Getting directions to the nearest Starbucks or Target is a task Apple’s virtual assistant can handle with ease. But what about local businesses with names that Siri has never heard, and might mistake for another phrase or the user misspeaking? To handle these, Apple has created libraries of hyper-local place names so Siri never hears “Godfather’s Pizza” as “got father’s piece.”
Speech recognition systems have to be trained on large bodies of data, but while that makes them highly capable when it comes to parsing sentences and recognizing phrases, it doesn’t always teach them the kind of vocabulary that you and your friends use all the time.
When I tell a friend, “let’s go to St John’s for a drink,” they know I don’t mean some cathedral in the midwest but the bar up the street. But Siri doesn’t really have any way of knowing that — in fact, unless the system knows that “Saint John’s” is a phrase in the first place, it might think I’m saying something else entirely. It’s different when you type it into a box — it can just match strings — but when you say it, Siri has to make her best guess at what you said.
But if Siri knew that in the Seattle area, when someone says something that sounds like St John’s, they probably mean the bar, then she can respond more quickly and accurately, without having to think hard or have you select from a list of likely saints. And that’s just what Apple’s latest research does. It’s out now in English, and other languages are likely only a matter of time.
To do this, Apple’s voice recognition team pulled local search results from Apple Maps, sorting out the “places of interest” — you (or an algorithm) can spot these, because people refer to them in certain ways, like “where is the nearest…” and “directions to…” and that sort of thing.
Obviously the sets of these POIs, once you remove national chains like Taco Bell, will represent the unique places that people in a region search for. Burger-seekers here in Seattle will ask about the nearest Dick’s Drive-in, for example (though we already know where they are), while those in L.A. will of course be looking for In-N-Out. But someone in Pittsburgh likely is never looking for either.

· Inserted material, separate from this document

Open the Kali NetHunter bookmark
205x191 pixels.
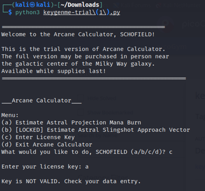click(180, 5)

Apple sorted these into 170 distinct areas: 169 “combined statistical areas” as defined by the U.S. Census Bureau, which are small enough to have local preferences but not so small that you end up with thousands of them. The special place names for each of these were trained not into the main language model (LM) used by Siri, but into tiny adjunct models (called Geo-LMs) that can be tagged in if the user is looking for a POI using those location-indicating phrases from above.

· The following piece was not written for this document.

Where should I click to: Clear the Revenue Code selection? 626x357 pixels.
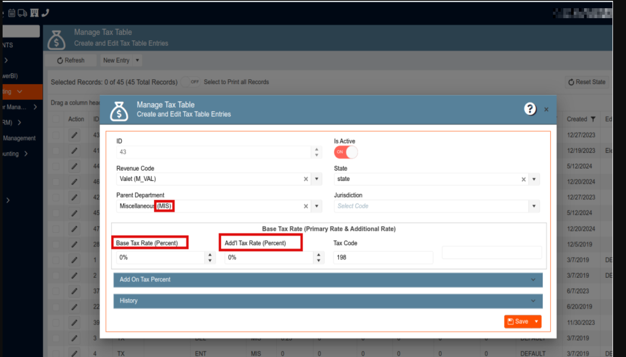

So when you ask “who is Machiavelli,” you get the normal answer. But when you ask “where is Machiavelli’s,” that prompts the system to query the local Geo-LM (your location is known, of course) and check whether Machiavelli’s is on the list of local POIs (it should be, because the food is great there). Now Siri knows to respond with directions to the restaurant and not to the actual castle where Machiavelli was imprisoned.
Doing this cut the error rate by huge amount – from as much as 25-30 percent to 10-15. That means getting the right result 8 or 9 out of 10 times rather than 2 out of 3; a qualitative improvement that could prevent people from abandoning Siri queries in frustration when it repeatedly fails to understand what they want.

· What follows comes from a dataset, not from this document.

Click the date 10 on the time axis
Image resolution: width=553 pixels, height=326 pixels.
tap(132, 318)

What’s great about this approach is that it’s relatively simple (if not trivial) to expand to other languages and domains. There’s no reason it wouldn’t work for Spanish or Korean, as long as there’s enough data to build it on. And for that matter, why shouldn’t Siri have a special vocabulary set for people in a certain jargon-heavy industry, to reduce spelling errors in notes?
This improved capability is already out, so you should be able to test it out now — or maybe you have been for the last few weeks and didn’t even know it.